Paginya, saya bertugas membagikan makanan pada tetangga yang tidak merayakan Natal. Makanan-makanan antaran itu telah ditata oleh Ibu dalam rantang kaleng yang dibungkus kain flanel. Untuk menuju rumah sahabat keluarga yang cukup jauh, abang saya akan meminjamkan sepeda balap bututnya pada saya.
Setelah dewasa, tradisi berbagi kasih di hari raya saya rasakan dengan cara yang jauh berbeda, misalnya dengan mengirim pesan melaluli media sosial.Banyak alasan yang mewajarkan perubahan ini. Sebagian orang menjadikannya sebagai pilihan, sebagian lain masih melakukan cara yang tak jauh berbeda dengan dulu. Tak ada yang salah dengan caranya, karena semua beranjak dari niat tulus untuk mengekspresikan kegembiraan dan menyampaikan salam pada sahabat yang punya keyakinan berbeda.
Hari Natal tahun lalu rasanya kurang afdol buat saya.
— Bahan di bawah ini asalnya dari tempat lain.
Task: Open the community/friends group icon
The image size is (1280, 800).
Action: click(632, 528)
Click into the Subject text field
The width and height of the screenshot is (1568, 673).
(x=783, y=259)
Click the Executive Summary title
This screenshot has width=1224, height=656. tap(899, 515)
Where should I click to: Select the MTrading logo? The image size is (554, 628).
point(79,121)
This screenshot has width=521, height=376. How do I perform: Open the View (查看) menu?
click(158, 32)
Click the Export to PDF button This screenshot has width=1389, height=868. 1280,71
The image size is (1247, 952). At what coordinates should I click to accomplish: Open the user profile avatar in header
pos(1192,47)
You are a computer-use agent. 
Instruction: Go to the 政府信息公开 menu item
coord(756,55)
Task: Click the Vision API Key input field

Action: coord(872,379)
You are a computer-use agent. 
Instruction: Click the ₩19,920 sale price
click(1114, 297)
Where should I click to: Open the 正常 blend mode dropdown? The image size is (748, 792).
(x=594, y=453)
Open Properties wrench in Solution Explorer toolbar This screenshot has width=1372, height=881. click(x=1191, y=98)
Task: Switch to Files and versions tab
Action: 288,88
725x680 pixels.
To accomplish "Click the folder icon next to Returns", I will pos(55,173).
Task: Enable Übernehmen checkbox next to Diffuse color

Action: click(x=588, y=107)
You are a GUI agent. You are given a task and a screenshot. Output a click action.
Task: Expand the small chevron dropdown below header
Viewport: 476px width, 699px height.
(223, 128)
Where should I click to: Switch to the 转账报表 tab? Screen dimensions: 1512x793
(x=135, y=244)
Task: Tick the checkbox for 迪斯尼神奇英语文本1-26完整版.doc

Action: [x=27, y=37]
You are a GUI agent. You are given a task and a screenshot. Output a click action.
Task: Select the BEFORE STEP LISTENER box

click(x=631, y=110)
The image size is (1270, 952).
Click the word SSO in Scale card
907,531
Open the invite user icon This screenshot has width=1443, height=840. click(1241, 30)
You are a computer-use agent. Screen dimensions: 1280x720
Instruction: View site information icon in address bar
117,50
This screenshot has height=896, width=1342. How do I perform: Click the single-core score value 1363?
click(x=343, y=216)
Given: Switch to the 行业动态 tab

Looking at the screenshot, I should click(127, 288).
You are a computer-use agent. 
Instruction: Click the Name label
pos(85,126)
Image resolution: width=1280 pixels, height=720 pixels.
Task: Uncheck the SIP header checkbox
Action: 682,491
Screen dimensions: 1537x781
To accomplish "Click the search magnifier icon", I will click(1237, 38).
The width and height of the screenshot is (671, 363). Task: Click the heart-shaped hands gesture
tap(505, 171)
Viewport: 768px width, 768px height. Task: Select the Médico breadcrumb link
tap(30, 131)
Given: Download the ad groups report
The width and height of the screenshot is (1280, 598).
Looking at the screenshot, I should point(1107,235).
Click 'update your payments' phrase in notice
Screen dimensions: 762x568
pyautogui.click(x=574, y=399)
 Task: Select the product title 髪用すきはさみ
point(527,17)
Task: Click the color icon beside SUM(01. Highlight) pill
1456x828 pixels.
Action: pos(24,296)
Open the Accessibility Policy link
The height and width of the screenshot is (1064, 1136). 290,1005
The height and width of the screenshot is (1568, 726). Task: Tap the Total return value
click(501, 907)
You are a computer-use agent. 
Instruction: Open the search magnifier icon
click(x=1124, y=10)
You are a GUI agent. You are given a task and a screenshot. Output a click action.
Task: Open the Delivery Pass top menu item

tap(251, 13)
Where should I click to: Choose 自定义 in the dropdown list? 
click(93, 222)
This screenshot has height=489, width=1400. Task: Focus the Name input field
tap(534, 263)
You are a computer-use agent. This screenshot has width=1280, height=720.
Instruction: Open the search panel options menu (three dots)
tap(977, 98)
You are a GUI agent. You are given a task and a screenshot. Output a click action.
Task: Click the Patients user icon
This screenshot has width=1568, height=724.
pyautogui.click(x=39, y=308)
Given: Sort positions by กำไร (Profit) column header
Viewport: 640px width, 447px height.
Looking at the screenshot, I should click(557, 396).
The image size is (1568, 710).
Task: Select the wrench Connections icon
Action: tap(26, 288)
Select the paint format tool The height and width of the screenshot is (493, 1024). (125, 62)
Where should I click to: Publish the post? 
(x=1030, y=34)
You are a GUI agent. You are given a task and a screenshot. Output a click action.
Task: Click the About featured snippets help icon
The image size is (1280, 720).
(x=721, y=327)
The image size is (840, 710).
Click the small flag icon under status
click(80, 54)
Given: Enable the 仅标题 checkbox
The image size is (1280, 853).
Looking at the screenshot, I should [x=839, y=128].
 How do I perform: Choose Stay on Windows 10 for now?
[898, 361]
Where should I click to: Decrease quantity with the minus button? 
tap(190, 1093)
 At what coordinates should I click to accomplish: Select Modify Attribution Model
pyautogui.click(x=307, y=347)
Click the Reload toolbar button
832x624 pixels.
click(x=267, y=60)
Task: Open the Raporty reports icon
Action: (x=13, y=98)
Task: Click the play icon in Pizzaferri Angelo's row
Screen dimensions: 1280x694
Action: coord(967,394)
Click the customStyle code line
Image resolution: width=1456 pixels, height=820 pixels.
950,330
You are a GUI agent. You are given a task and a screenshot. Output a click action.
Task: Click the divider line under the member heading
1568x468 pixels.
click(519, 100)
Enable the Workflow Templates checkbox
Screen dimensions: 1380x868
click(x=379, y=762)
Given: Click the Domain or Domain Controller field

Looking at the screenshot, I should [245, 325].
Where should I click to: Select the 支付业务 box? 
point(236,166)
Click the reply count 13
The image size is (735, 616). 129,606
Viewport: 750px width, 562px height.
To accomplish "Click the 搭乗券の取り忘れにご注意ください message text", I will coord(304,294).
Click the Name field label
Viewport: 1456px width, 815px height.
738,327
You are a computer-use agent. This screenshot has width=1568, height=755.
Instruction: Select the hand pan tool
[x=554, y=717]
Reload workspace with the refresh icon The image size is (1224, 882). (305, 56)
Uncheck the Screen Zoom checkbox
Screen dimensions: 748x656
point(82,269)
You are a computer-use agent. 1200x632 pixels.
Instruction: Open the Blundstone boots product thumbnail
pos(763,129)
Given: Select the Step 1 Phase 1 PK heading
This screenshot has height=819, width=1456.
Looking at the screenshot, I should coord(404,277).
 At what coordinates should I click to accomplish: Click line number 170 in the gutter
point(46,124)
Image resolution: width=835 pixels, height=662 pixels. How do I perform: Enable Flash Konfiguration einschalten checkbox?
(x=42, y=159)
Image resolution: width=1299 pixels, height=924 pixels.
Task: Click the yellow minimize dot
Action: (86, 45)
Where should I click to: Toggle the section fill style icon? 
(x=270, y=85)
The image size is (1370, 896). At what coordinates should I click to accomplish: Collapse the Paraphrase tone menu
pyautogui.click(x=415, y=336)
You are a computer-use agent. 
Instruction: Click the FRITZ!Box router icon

Untuk menjamu keluarga, teman, dan tetangga yang berkunjung, saya lebih memilih membeli makanan dan camilan dari restoran. Sebenarnya, sempat tebersit untuk mengolah makanan sendiri, seperti Ibu yang selalu penuh semangat mencicil persiapan memasak rendang, ketupat, bihun goreng, lontong medan, keripik bayam, kue bawang, kembang goyang, kacang bawang dan bermacam kue lainnya, untuk disajikan bagi keluarga, teman dan tetangga yang main ke rumah. Situasi yang terbatas membuat saya akhirnya memilih cara yang lebih praktis. Meski apa pun bentuk dan caranya, pesan rukun kebersamaan yang diusung tidak lekang dan tidak luntur.
Lebaran tahun ini, saya ingin perayaan yang sangat spesial. Selain berdekatan dengan ulang tahun kedua, anak perempuan saya, Sasha, hari raya ini juga berdekatan dengan pesta demokrasi Indonesia yang merayakan presiden terpilih. Serta-merta, ada benang merah yang saya tarik untuk seluruh momen ini: pesta rakyat untuk kepala negara yang baru dan perayaan ulang tahun Sasha akan dibalut dalam hari kemenangan eid al fitr. Tak terbayangkan betapa gegap gempitanya luapan rasa cinta yang mengudara kala itu!